## Records for the task:

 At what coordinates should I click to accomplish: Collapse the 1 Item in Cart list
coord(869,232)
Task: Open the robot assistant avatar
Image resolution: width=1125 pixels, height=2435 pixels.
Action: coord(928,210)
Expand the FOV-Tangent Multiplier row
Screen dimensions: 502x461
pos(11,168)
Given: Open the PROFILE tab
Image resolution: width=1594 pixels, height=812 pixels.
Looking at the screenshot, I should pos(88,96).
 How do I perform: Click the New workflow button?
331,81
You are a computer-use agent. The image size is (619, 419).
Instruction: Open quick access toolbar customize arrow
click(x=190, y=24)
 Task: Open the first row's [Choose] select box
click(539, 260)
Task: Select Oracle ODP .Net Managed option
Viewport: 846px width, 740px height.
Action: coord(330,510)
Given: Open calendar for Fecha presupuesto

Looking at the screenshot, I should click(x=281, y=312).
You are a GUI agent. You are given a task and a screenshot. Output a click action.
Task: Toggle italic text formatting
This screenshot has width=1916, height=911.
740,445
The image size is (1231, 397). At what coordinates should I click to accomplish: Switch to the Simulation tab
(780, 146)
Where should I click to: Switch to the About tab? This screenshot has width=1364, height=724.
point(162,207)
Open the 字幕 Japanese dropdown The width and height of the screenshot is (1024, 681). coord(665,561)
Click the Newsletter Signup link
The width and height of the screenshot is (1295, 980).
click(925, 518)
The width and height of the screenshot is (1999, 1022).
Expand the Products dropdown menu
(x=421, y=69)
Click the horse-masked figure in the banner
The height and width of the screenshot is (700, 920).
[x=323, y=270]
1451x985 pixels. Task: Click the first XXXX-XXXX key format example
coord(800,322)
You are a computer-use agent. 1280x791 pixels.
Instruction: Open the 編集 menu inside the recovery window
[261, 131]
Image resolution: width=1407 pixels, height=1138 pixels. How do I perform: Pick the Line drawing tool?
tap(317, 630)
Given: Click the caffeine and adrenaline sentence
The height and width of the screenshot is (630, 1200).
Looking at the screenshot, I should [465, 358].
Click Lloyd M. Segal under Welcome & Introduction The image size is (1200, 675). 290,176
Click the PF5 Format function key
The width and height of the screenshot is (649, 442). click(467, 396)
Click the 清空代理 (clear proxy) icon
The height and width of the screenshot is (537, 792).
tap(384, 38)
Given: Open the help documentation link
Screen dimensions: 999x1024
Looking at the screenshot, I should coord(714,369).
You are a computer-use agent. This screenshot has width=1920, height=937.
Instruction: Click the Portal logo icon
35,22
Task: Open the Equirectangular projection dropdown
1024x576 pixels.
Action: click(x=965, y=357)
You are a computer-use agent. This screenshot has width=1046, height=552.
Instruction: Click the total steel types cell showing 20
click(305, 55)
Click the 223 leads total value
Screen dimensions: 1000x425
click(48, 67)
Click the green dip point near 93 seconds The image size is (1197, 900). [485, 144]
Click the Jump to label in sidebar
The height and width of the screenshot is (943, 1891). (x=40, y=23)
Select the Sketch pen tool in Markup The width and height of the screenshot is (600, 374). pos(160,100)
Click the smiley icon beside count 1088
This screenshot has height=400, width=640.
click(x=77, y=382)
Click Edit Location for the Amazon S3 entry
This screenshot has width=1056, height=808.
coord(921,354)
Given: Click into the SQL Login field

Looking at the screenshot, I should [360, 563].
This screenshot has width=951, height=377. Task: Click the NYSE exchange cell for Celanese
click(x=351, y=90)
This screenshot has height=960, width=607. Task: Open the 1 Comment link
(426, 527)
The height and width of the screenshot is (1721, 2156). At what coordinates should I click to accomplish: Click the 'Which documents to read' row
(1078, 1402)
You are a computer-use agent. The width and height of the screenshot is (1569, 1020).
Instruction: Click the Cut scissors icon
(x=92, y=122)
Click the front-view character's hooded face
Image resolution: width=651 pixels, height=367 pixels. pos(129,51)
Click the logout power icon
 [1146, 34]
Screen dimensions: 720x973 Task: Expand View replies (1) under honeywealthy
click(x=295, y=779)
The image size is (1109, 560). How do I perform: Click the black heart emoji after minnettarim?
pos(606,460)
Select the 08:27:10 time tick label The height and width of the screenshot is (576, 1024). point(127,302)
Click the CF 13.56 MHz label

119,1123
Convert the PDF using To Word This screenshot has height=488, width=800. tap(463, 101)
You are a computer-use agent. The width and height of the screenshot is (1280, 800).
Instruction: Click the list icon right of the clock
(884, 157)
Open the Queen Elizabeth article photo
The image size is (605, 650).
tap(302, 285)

## What the task requires:
Would you set down exactly the lines from the line with "Instruction: Click the list" through the last one in the material?

## Completed task:
Instruction: Click the list icon right of the clock
(884, 157)
Open the Queen Elizabeth article photo
The image size is (605, 650).
tap(302, 285)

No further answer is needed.